═════ Source information

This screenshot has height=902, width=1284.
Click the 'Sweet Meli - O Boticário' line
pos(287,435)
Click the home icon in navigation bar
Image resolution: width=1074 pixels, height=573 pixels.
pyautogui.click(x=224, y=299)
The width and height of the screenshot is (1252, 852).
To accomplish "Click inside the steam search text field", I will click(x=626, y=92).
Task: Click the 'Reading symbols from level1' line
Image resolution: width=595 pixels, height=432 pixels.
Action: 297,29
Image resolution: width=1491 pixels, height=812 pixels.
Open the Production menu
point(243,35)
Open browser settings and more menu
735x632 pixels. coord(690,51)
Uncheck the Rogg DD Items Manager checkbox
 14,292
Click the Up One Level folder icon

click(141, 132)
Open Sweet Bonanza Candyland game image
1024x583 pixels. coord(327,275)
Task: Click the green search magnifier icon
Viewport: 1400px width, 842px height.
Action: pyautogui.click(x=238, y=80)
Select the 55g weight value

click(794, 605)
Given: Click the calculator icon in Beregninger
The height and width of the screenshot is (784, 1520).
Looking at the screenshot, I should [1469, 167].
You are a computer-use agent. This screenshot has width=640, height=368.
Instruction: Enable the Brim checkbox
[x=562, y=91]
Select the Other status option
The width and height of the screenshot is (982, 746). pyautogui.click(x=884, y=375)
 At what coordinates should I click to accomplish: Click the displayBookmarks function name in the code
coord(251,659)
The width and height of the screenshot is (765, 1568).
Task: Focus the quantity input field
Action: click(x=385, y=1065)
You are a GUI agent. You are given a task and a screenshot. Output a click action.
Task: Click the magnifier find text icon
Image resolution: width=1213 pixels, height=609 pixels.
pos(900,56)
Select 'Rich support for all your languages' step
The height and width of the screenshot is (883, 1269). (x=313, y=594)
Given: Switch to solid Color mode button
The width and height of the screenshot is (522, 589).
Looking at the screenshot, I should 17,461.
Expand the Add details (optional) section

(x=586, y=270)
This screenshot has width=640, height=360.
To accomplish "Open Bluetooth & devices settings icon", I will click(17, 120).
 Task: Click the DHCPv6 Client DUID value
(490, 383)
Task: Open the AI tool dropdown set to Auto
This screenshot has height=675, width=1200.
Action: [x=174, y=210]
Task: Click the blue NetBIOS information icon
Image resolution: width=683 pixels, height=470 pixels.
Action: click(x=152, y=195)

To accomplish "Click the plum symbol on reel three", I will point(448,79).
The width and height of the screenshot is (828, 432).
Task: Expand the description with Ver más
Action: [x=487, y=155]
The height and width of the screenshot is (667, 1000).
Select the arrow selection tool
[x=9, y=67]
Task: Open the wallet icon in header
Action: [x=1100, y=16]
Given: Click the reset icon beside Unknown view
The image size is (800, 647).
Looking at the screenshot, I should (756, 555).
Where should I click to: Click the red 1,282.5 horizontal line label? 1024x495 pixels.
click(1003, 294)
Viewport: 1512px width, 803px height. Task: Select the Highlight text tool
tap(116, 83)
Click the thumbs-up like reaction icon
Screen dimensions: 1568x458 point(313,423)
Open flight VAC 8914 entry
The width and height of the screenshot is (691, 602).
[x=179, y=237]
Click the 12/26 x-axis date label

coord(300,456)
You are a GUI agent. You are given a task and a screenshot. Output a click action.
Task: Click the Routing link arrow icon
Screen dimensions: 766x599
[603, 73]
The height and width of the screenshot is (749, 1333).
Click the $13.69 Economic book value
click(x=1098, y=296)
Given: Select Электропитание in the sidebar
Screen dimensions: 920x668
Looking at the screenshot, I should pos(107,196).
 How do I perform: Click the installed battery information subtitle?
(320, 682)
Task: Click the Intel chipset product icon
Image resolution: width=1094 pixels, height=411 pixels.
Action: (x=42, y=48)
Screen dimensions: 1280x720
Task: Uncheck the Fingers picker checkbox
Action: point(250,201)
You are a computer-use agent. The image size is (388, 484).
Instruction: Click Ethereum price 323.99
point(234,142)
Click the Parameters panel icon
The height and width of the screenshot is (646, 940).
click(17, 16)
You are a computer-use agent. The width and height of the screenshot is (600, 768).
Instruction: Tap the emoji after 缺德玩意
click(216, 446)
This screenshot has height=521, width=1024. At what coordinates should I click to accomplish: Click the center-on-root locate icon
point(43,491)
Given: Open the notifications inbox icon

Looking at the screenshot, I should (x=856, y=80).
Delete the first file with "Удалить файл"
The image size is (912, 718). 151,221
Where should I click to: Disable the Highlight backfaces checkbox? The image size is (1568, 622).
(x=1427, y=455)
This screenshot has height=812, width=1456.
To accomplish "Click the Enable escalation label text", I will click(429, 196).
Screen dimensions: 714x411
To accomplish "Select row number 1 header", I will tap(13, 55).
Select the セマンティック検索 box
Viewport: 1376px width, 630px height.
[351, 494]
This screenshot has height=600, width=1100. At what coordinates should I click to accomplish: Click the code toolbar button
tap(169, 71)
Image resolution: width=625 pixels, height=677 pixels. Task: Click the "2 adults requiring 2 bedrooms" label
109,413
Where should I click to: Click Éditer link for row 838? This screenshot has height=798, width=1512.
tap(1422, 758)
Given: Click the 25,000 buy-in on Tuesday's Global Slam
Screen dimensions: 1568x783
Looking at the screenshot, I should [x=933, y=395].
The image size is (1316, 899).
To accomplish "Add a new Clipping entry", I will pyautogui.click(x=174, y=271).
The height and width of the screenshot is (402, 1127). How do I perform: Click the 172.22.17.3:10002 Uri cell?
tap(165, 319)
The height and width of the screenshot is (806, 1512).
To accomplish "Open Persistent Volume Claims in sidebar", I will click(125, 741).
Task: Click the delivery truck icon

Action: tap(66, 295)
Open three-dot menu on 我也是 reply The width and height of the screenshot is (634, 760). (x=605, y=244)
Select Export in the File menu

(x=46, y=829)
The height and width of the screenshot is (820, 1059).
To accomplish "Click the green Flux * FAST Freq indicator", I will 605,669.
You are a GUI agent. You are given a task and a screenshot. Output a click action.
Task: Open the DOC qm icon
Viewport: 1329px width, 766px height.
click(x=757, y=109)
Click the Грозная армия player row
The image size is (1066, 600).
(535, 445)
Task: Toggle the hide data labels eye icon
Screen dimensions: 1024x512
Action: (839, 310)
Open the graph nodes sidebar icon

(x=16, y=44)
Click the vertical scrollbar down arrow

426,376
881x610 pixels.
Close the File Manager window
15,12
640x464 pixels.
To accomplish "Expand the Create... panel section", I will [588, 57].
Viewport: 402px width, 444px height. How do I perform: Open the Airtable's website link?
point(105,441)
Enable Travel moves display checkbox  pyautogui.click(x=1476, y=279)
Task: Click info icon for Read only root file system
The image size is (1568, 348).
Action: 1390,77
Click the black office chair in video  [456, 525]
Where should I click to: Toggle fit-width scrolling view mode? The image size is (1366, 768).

══════════

Work instruction »
Check each line of the entries above for the word "mode". List the ones that have it.

Answer to this exercise »
Given: Switch to solid Color mode button
Where should I click to: Toggle fit-width scrolling view mode? The image size is (1366, 768).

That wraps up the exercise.